--- Begin Document passage ---

In [1]:
import pandas as pd
import numpy as np
import networkx as nx
import json
import re

In [2]:
import utils

[nltk_data] Downloading package stopwords to
[nltk_data]     /home/phaxssi/nltk_data...
[nltk_data]   Package stopwords is already up-to-date!
[nltk_data] Downloading package wordnet to /home/phaxssi/nltk_data...
[nltk_data]   Package wordnet is already up-to-date!


In [3]:
patents_info = pd.read_excel('graphs/total_patents_df.xlsx')
patents_info = patents_info.drop(columns=['Unnamed: 0'])

# 1. Most cited

- Inventors
- Companies (Applicant Name)
- Countries
- Top 20 most cited

In [4]:
patents_most_cited = patents_info.sort_values(by='input_degree', ascending=False)

### 1.1. Countries

In [6]:
patents_most_cited_countries = patents_most_cited.copy()
patents_most_cited_countries['country'] = patents_most_cited_countries.apply(utils.fill_country_from_patent_number, axis=1)
countries_data = patents_most_cited_countries.explode('country')
countries_citations = countries_data.groupby('country').agg({'input_degree': 'sum'}).reset_index()
top_countries = countries_citations.sort_values(by='input_degree', ascending=False).head(25)
top_countries_dict = top_countries.to_dict(orient='records')
with open ('rankings/top_countries_cited.json', 'w') as f:
    json.dump(top_countries_dict, f, indent=4)

### 1.2. Inventors

In [8]:
patents_most_cited_inventors = patents_most_cited.copy()
patents_most_cited_inventors['inventor_names'] = patents_most_cited['inventor_names'].apply(utils.clean_and_deduplicate_names)
df_exploded = patents_most_cited_inventors.explode('inventor_names')
df_exploded = df_exploded.assign(inventor_names=df_exploded['inventor_names'].str.split(',')).explode('inventor_names')
df_exploded['inventor_names'] = df_exploded['inventor_names'].str.strip()
df_exploded = df_exploded[df_exploded['inventor_names'] != 'Unavailable information']
inventor_citations = df_exploded.groupby('inventor_names')['input_degree'].sum()
top_inventors = inventor_citations.sort_values(ascending=False).head(20)
top_inventors_dict = top_inventors.to_dict()
with open ('rankings/top_inventors_cited.json', 'w') as f:
    json.dump(top_inventors_dict, f, indent=4)

### 1.3. Applicants

In [12]:
patents_most_cited_applicants = patents_most_cited.copy()
patents_most_cited_applicants['applicant_names'] = patents_most_cited['applicant_names'].apply(utils.clean_and_deduplicate_names)

--- End Document passage ---
--- Begin Data shown ---

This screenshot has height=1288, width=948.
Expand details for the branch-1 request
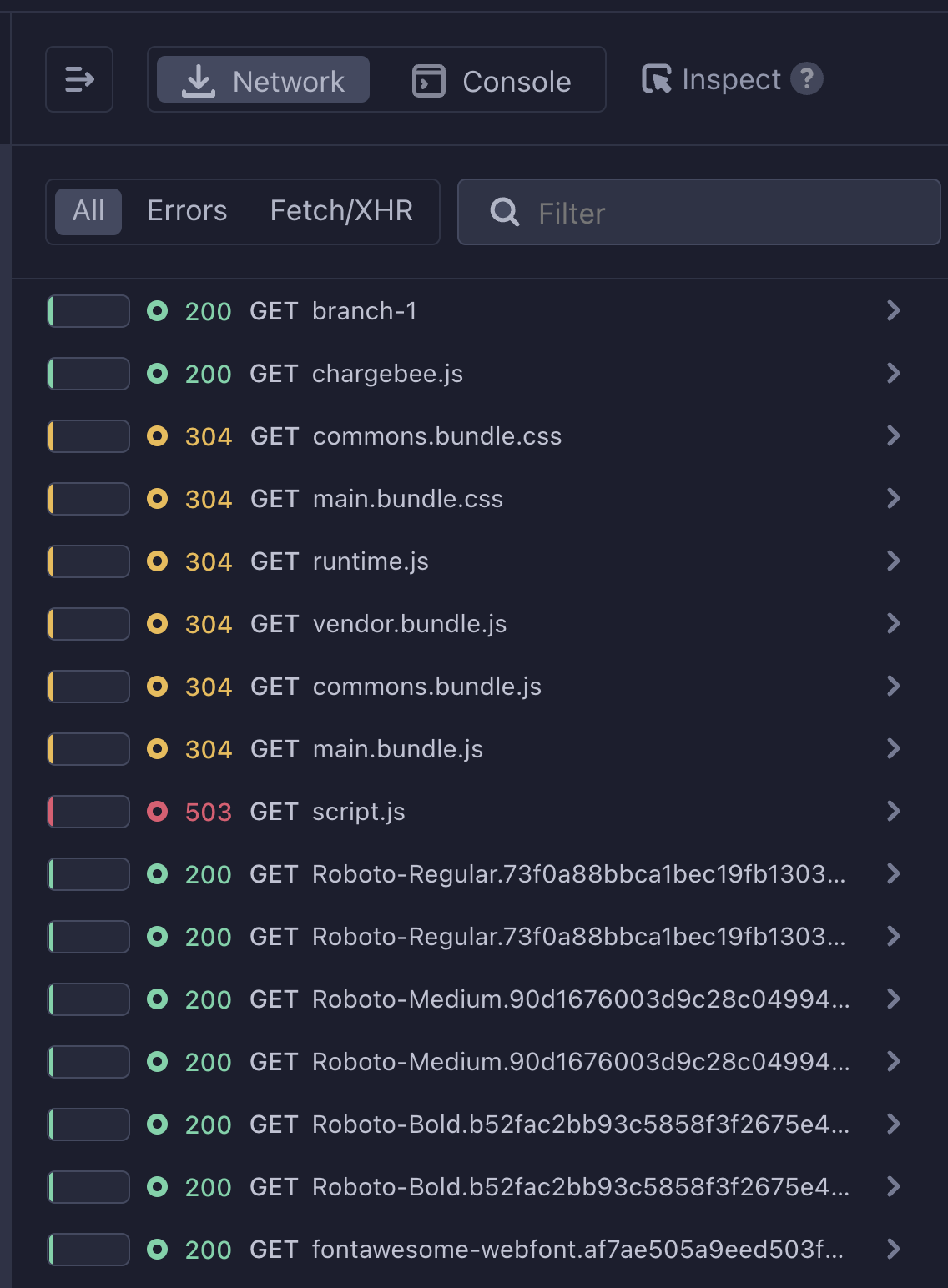894,310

--- End Data shown ---

**Things to do:**
(A) In the patent citation notebook, how many countries does the country ranking keep?
(B) Translate this sentence from the patent citation notebook into Spanish: "Package stopwords is already up-to-date!"
(C) Pick up the patent citation notebook from its last line and carry it on.

**Answer list:**
(A) 25

(B) ¡El paquete stopwords ya está actualizado!

(C)
df_exploded = patents_most_cited_applicants.explode('applicant_names')
df_exploded = df_exploded.assign(applicant_names=df_exploded['applicant_names'].str.split(',')).explode('applicant_names')
df_exploded['applicant_names'] = df_exploded['applicant_names'].str.strip()
df_exploded = df_exploded[df_exploded['applicant_names'] != 'Unavailable information']
applicant_citations = df_exploded.groupby('applicant_names')['input_degree'].sum()
top_applicants = applicant_citations.sort_values(ascending=False).head(20)
top_applicants_dict = top_applicants.to_dict()
with open ('rankings/top_applicants_cited.json', 'w') as f:
    json.dump(top_applicants_dict, f, indent=4)

# 2. Most citing

In [7]:
patents_most_citing = patents_info.sort_values(by='input_degree', ascending=False)

### 2.1. Countries

In [8]:
patents_most_cited_countries = patents_most_citing.copy()
patents_most_cited_countries['country'] = patents_most_cited_countries.apply(utils.fill_country_from_patent_number, axis=1)
countries_data = patents_most_cited_countries.explode('country')
countries_citations = countries_data.groupby('country').agg({'output_degree': 'sum'}).reset_index()
top_countries = countries_citations.sort_values(by='output_degree', ascending=False).head(25)
top_countries_dict = top_countries.to_dict(orient='records')
with open ('rankings/top_countries_citing.json', 'w') as f:
    json.dump(top_countries_dict, f, indent=4)

### 2.2. Inventors

In [11]:
patents_most_citing_inventors = patents_most_citing.copy()
patents_most_citing_inventors['inventor_names'] = patents_most_citing_inventors['inventor_names'].apply(utils.clean_and_deduplicate_names)
df_exploded = patents_most_citing_inventors.explode('inventor_names')
df_exploded = df_exploded.assign(inventor_names=df_exploded['inventor_names'].str.split(',')).explode('inventor_names')
df_exploded['inventor_names'] = df_exploded['inventor_names'].str.strip()
df_exploded = df_exploded[df_exploded['inventor_names'] != 'Unavailable information']
inventor_citations = df_exploded.groupby('inventor_names')['output_degree'].sum()
top_inventors = inventor_citations.sort_values(ascending=False).head(20)
top_inventors_dict = top_inventors.to_dict()
with open ('rankings/top_inventors_citing.json', 'w') as f:
    json.dump(top_inventors_dict, f, indent=4, ensure_ascii=False)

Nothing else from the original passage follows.